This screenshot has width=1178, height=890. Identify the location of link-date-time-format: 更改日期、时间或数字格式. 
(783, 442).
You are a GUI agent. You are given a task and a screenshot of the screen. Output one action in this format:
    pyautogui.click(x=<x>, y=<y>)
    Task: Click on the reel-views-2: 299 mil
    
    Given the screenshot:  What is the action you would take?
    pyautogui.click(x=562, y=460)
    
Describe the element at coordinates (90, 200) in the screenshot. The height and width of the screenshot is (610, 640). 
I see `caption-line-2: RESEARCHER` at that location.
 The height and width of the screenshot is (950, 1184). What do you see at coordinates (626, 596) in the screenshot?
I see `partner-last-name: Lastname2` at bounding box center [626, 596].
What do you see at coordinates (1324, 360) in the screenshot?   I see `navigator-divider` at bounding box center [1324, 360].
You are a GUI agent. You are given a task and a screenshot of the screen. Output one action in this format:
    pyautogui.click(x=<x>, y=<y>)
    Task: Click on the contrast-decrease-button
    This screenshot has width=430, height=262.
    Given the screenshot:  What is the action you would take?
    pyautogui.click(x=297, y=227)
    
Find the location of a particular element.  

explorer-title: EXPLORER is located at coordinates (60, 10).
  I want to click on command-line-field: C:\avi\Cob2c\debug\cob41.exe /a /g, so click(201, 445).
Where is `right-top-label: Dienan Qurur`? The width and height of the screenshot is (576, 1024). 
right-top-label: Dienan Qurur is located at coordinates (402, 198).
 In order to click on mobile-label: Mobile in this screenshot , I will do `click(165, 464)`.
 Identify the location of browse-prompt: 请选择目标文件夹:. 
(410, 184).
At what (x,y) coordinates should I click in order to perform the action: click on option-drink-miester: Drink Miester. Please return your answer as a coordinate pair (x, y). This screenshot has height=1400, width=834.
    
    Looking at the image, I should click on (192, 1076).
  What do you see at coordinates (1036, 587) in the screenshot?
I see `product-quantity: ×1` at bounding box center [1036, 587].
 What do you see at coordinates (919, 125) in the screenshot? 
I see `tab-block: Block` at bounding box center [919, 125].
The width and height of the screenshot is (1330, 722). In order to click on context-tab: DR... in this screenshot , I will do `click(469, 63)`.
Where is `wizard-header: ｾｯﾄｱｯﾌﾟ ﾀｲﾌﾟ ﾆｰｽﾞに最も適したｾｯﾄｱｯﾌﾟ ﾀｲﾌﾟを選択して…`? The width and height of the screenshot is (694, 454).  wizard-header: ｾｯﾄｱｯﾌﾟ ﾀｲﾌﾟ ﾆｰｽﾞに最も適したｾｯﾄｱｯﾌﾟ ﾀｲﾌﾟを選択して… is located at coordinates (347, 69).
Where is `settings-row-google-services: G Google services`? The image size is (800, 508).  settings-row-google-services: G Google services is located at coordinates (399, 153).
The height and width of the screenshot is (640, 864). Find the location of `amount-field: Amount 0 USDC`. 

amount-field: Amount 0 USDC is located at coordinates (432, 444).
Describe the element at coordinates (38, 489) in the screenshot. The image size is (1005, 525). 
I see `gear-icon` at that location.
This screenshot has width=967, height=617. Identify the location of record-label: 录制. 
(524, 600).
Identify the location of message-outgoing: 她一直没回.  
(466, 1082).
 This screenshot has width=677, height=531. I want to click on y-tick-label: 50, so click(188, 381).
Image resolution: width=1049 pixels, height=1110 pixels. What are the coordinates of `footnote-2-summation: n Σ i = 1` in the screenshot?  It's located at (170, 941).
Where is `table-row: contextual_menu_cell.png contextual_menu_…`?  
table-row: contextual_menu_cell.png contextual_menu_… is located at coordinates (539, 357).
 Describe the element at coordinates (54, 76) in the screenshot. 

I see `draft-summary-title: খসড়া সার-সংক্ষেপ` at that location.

**Brief:** Lay out every line of the items above as a Markdown table with two columns, Row and Line. Number the rows and leave out blank lines.

**Expected output:**
| Row | Line |
|---|---|
| 1 | This screenshot has width=1178, height=890. Identify the location of link-date-time-format: 更改日期、时间或数字格式.  |
| 2 | (783, 442). |
| 3 | You are a GUI agent. You are given a task and a screenshot of the screen. Output one action in this format: |
| 4 |     pyautogui.click(x=<x>, y=<y>) |
| 5 |     Task: Click on the reel-views-2: 299 mil |
| 6 |     Given the screenshot:  What is the action you would take? |
| 7 |     pyautogui.click(x=562, y=460) |
| 8 | Describe the element at coordinates (90, 200) in the screenshot. The height and width of the screenshot is (610, 640).  |
| 9 | I see `caption-line-2: RESEARCHER` at that location. |
| 10 |  The height and width of the screenshot is (950, 1184). What do you see at coordinates (626, 596) in the screenshot? |
| 11 | I see `partner-last-name: Lastname2` at bounding box center [626, 596]. |
| 12 | What do you see at coordinates (1324, 360) in the screenshot?   I see `navigator-divider` at bounding box center [1324, 360]. |
| 13 | You are a GUI agent. You are given a task and a screenshot of the screen. Output one action in this format: |
| 14 |     pyautogui.click(x=<x>, y=<y>) |
| 15 |     Task: Click on the contrast-decrease-button |
| 16 |     This screenshot has width=430, height=262. |
| 17 |     Given the screenshot:  What is the action you would take? |
| 18 |     pyautogui.click(x=297, y=227) |
| 19 | Find the location of a particular element.   |
| 20 | explorer-title: EXPLORER is located at coordinates (60, 10). |
| 21 |   I want to click on command-line-field: C:\avi\Cob2c\debug\cob41.exe /a /g, so click(201, 445). |
| 22 | Where is `right-top-label: Dienan Qurur`? The width and height of the screenshot is (576, 1024).  |
| 23 | right-top-label: Dienan Qurur is located at coordinates (402, 198). |
| 24 |  In order to click on mobile-label: Mobile in this screenshot , I will do `click(165, 464)`. |
| 25 |  Identify the location of browse-prompt: 请选择目标文件夹:.  |
| 26 | (410, 184). |
| 27 | At what (x,y) coordinates should I click in order to perform the action: click on option-drink-miester: Drink Miester. Please return your answer as a coordinate pair (x, y). This screenshot has height=1400, width=834. |
| 28 |     Looking at the image, I should click on (192, 1076). |
| 29 |   What do you see at coordinates (1036, 587) in the screenshot? |
| 30 | I see `product-quantity: ×1` at bounding box center [1036, 587]. |
| 31 |  What do you see at coordinates (919, 125) in the screenshot?  |
| 32 | I see `tab-block: Block` at bounding box center [919, 125]. |
| 33 | The width and height of the screenshot is (1330, 722). In order to click on context-tab: DR... in this screenshot , I will do `click(469, 63)`. |
| 34 | Where is `wizard-header: ｾｯﾄｱｯﾌﾟ ﾀｲﾌﾟ ﾆｰｽﾞに最も適したｾｯﾄｱｯﾌﾟ ﾀｲﾌﾟを選択して…`? The width and height of the screenshot is (694, 454).  wizard-header: ｾｯﾄｱｯﾌﾟ ﾀｲﾌﾟ ﾆｰｽﾞに最も適したｾｯﾄｱｯﾌﾟ ﾀｲﾌﾟを選択して… is located at coordinates (347, 69). |
| 35 | Where is `settings-row-google-services: G Google services`? The image size is (800, 508).  settings-row-google-services: G Google services is located at coordinates (399, 153). |
| 36 | The height and width of the screenshot is (640, 864). Find the location of `amount-field: Amount 0 USDC`.  |
| 37 | amount-field: Amount 0 USDC is located at coordinates (432, 444). |
| 38 | Describe the element at coordinates (38, 489) in the screenshot. The image size is (1005, 525).  |
| 39 | I see `gear-icon` at that location. |
| 40 | This screenshot has width=967, height=617. Identify the location of record-label: 录制.  |
| 41 | (524, 600). |
| 42 | Identify the location of message-outgoing: 她一直没回.   |
| 43 | (466, 1082). |
| 44 |  This screenshot has width=677, height=531. I want to click on y-tick-label: 50, so click(188, 381). |
| 45 | Image resolution: width=1049 pixels, height=1110 pixels. What are the coordinates of `footnote-2-summation: n Σ i = 1` in the screenshot?  It's located at (170, 941). |
| 46 | Where is `table-row: contextual_menu_cell.png contextual_menu_…`?   |
| 47 | table-row: contextual_menu_cell.png contextual_menu_… is located at coordinates (539, 357). |
| 48 |  Describe the element at coordinates (54, 76) in the screenshot.  |
| 49 | I see `draft-summary-title: খসড়া সার-সংক্ষেপ` at that location. |